Gericht: Landesarbeitsgericht Schleswig-Holstein
Beschluss verkündet am 28.12.2005
Aktenzeichen: 2 Ta 241/05
Rechtsgebiete: ZPO, BGB, LohnfortzahlungsG


Vorschriften:

ZPO § 114
BGB § 242
BGB § 612a
BGB § 626
LohnfortzahlungsG § 10
Diese Entscheidung enthält keinen zur Veröffentlichung bestimmten Leitsatz.
Landesarbeitsgericht Schleswig-Holstein Beschluss

Aktenzeichen: 2 Ta 241/05

Im Beschwerdeverfahren

betr.
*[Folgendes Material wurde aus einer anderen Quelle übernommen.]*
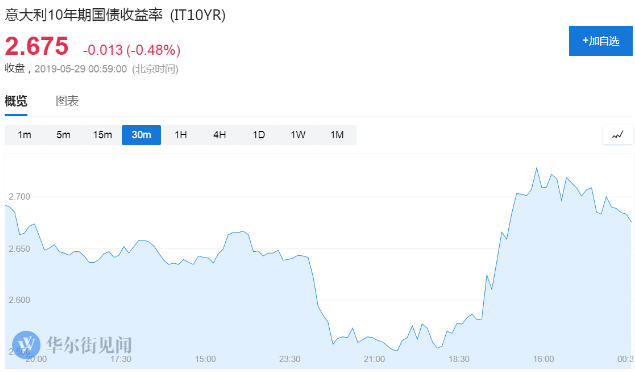Viewport: 635px width, 372px height.
Task: Switch to the 1D interval
Action: [259, 135]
Prozesskostenhilfe

in dem Rechtsstreit

hat die 2. Kammer des Landesarbeitsgerichts Schleswig-Holstein am 28.12.2005 durch die Vizepräsidentin des Landesarbeitsgerichts ...als Vorsitzende:

beschlossen:

Tenor:

Die Beschwerde des Klägers gegen den Beschluss des Arbeitsgerichts Elmshorn vom 30.8.2005 - 5 Ca 1484 d/05 - wird auf seine Kosten zurückgewiesen.

Die Rechtsbeschwerde wird nicht zugelassen.

Gründe:

I.

Mit seiner Beschwerde erstrebt der Kläger Bewilligung der Prozesskostenhilfe.

Der Kläger war bei dem Beklagten seit dem 1.5.2005 als Tischler im Bootsbau beschäftigt. Die Vergütung betrug nach seinen Angaben 850 EUR brutto monatlich. Im Betrieb des Beklagten werden regelmäßig weniger als 4 Arbeitnehmer beschäftigt.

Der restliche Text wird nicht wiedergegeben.